Na comparação com os piores estágios da pandemia, que superlotou hospitais e provocou falta de insumos e suspensão de procedimentos eletivos, a diferença mais evidente é a diminuição do número de pacientes com covid-19. Hospitais e postos conseguiram reduzir as áreas antes improvisadas para dar conta da altíssima demanda, mas a conduta ainda é de cautela diante do que pode ocorrer. No Moinhos de Vento, há 17 leitos para covid-19 no CTI, 16 dos quais estavam ocupados na quinta (28) — no pico deste ano, eram quase 60, além de outras áreas que receberam pacientes graves.
— Conseguimos trabalhar com esses 17 leitos de forma muito tranquila, mas ainda não conseguimos desmobilizá-los pela demanda — diz a intensivista Roselaine.
Caiu bastante, segundo a médica, a internação de jovens, e os idosos voltaram a representar a maior parte dos doentes críticos. De 15% a 20% dos ocupantes de leitos no CTI nos últimos dois meses não estavam imunizados.

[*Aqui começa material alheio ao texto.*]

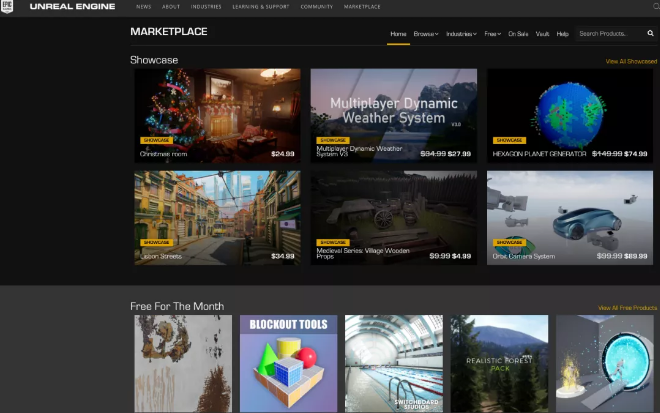
Task: Open the Help menu item
Action: click(x=563, y=34)
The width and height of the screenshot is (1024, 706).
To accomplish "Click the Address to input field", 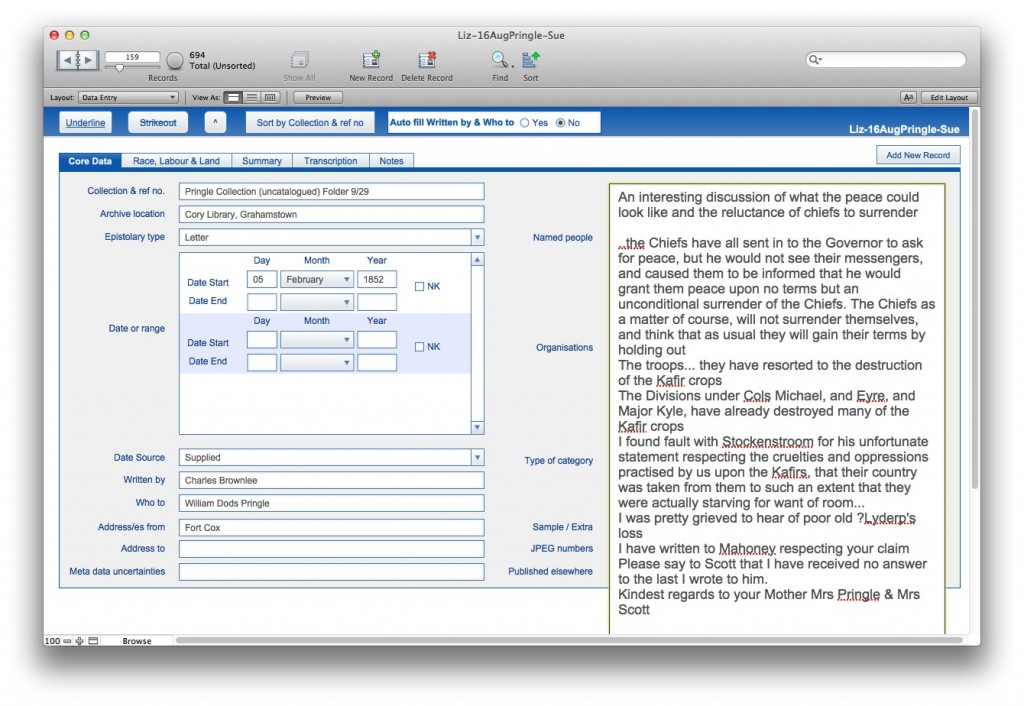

Para Roselaine, é fundamental que as pessoas se mantenham vigilantes.
— A sensação de que está tudo sob controle é pelo que já vivemos em relação a agora. Claro que a proporção diminuiu bastante, mas a doença ainda existe. A máscara é fundamental para não disseminar o vírus. A vacina pode dar uma falsa sensação de segurança, mas posso não manifestar sintomas e contaminar outras pessoas. O comportamento ainda precisa ser o mais adequado possível para que possamos voltar lentamente à vida normal — apela a médica.
André se diz esperançoso. O infectologista não acredita que haverá um novo pico.
— Mesmo com todas as falhas do principal mandatário do país, temos um bom desempenho na vacinação. O Brasil está conseguindo driblar a pandemia por ter técnicos comprometidos com a campanha de imunização. Percebo que estamos no caminho certo — avalia o médico, que vislumbra a pandemia se tornando uma endemia, caracterizada por focos da doença, em 2022.